**Task data**
============================================================

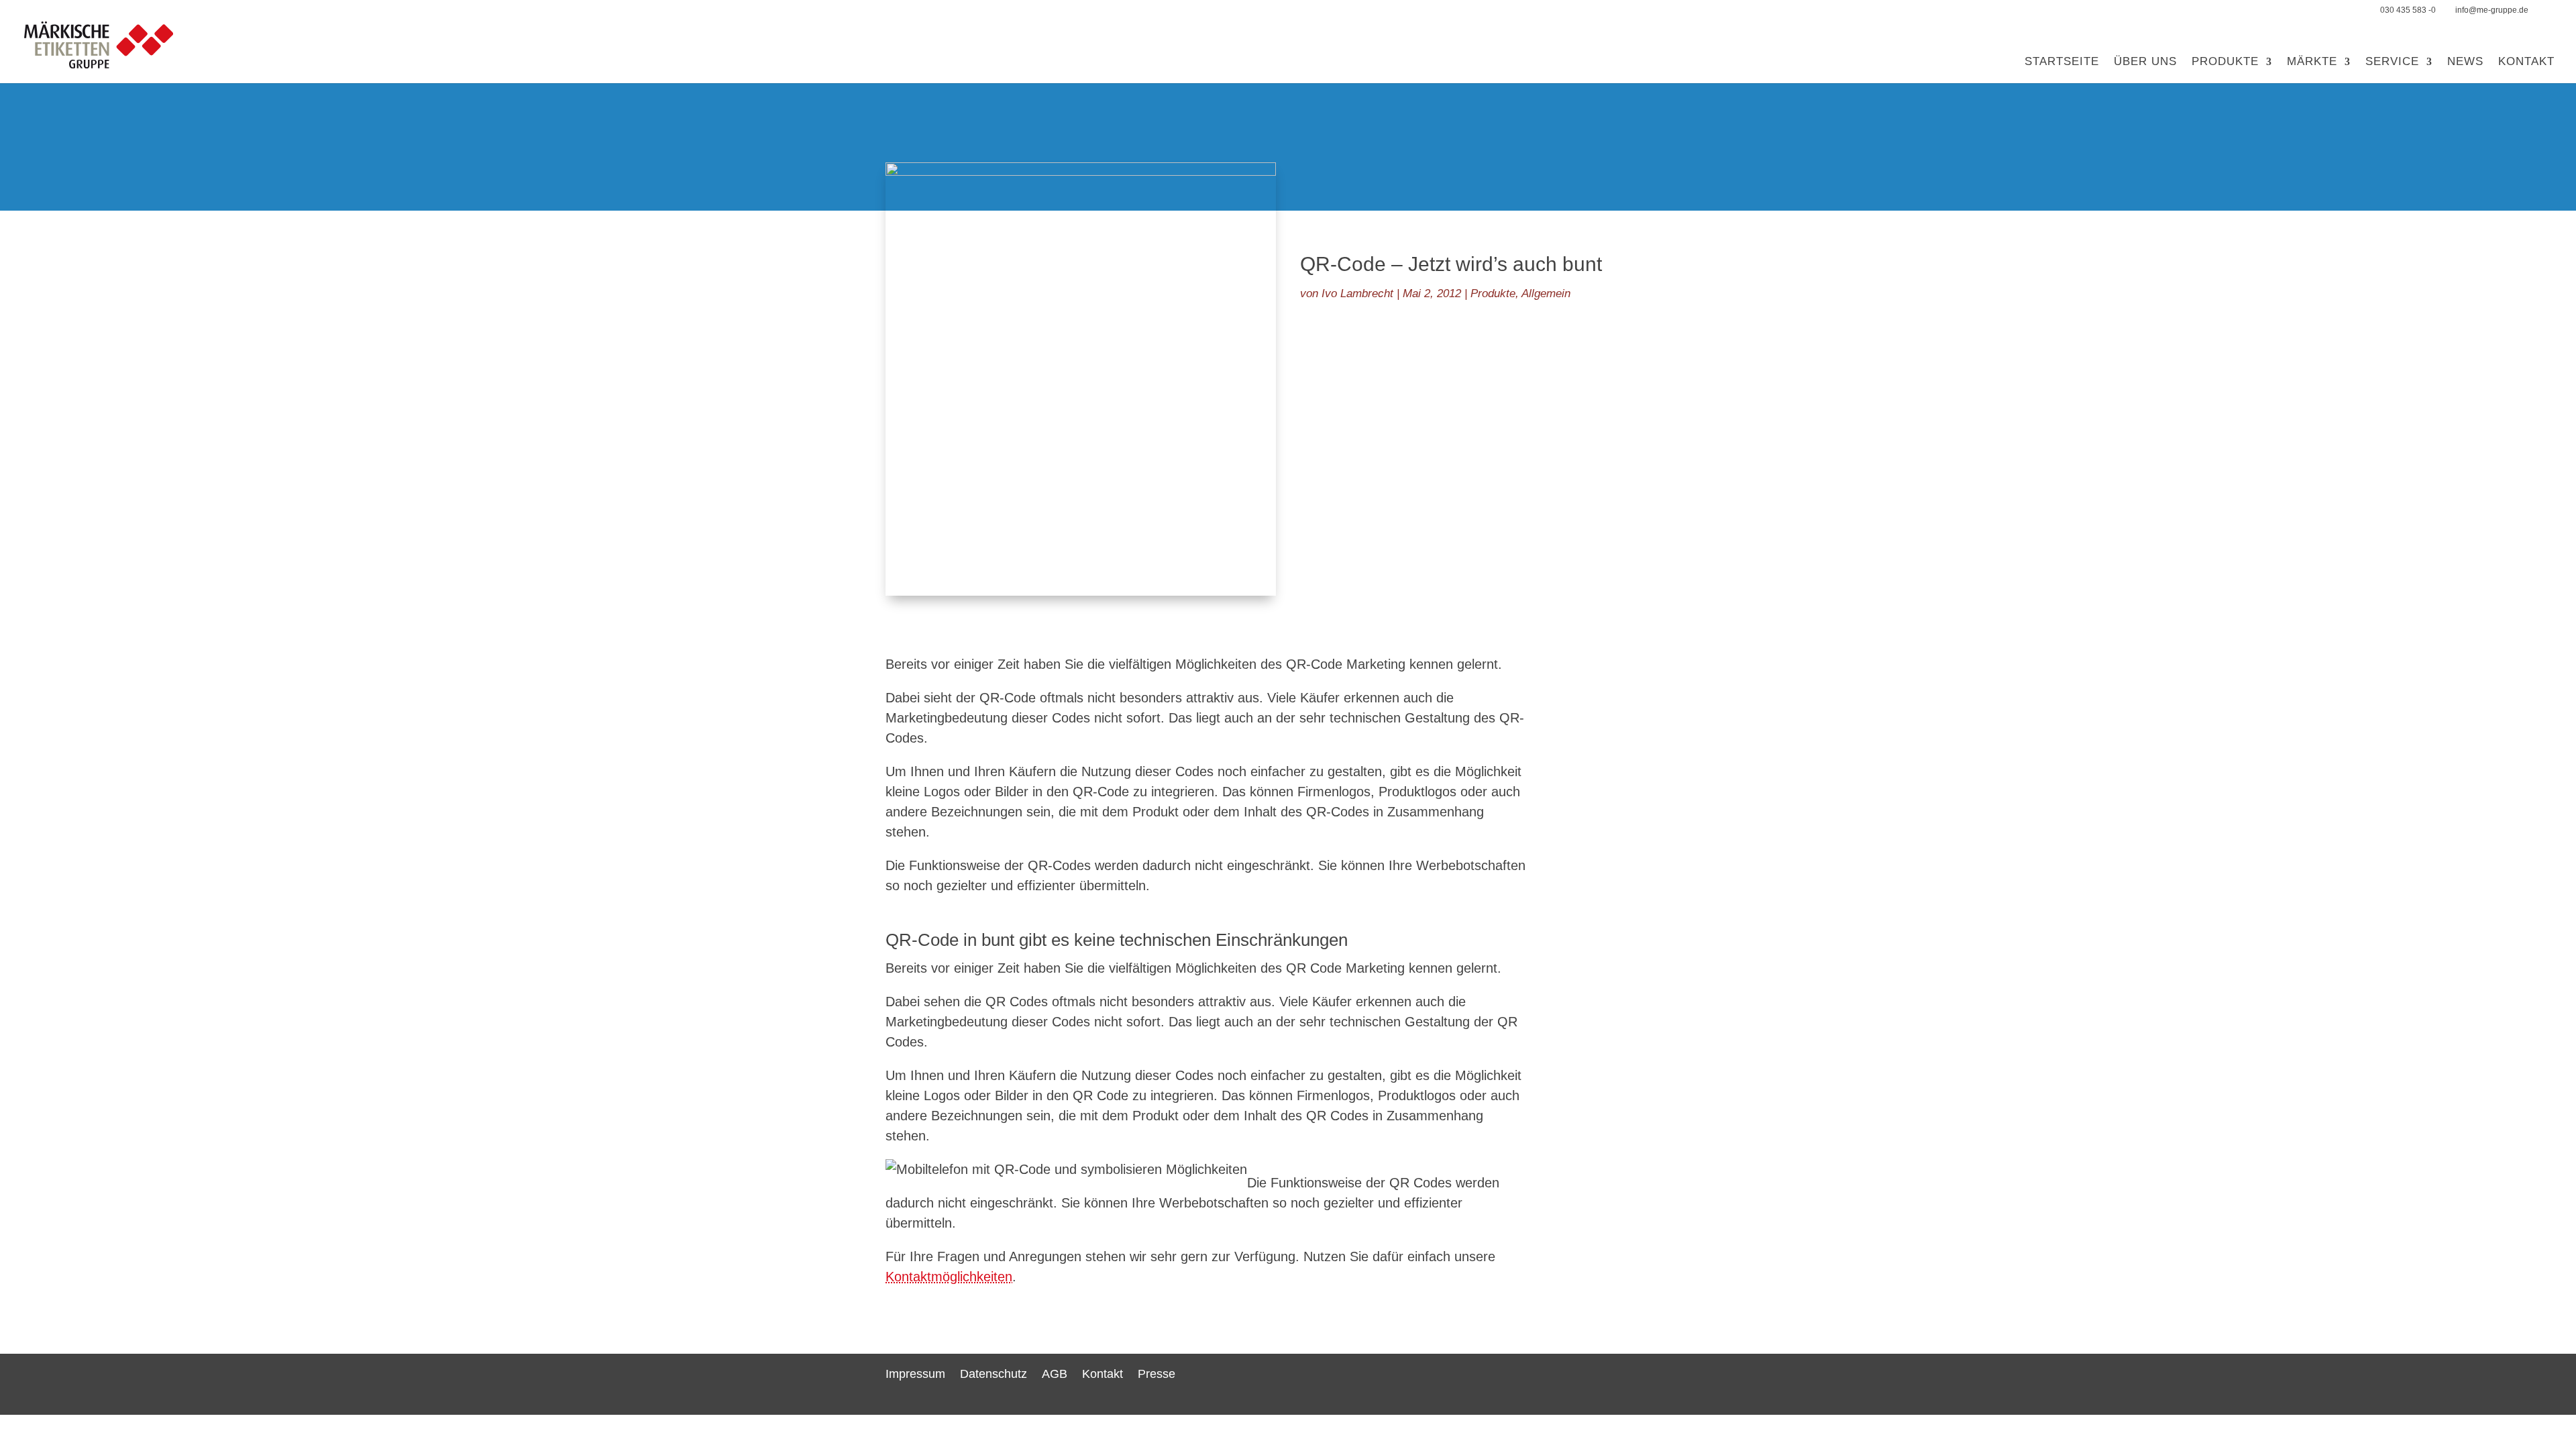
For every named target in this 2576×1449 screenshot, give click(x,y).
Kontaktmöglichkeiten (948, 1276)
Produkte (2225, 62)
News (2465, 62)
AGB (1054, 1374)
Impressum (915, 1374)
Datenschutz (993, 1374)
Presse (1156, 1374)
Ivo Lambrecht (1357, 293)
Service (2392, 62)
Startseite (2062, 62)
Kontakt (2526, 62)
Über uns (2145, 62)
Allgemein (1545, 293)
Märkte (2312, 62)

============================================================

**Activity**
Please reproduce, word for word, every line from the line with "Kontaktmöglichkeiten (948, 1276)" to the final line above, including both ends.

**Written answer**
Kontaktmöglichkeiten (948, 1276)
Produkte (2225, 62)
News (2465, 62)
AGB (1054, 1374)
Impressum (915, 1374)
Datenschutz (993, 1374)
Presse (1156, 1374)
Ivo Lambrecht (1357, 293)
Service (2392, 62)
Startseite (2062, 62)
Kontakt (2526, 62)
Über uns (2145, 62)
Allgemein (1545, 293)
Märkte (2312, 62)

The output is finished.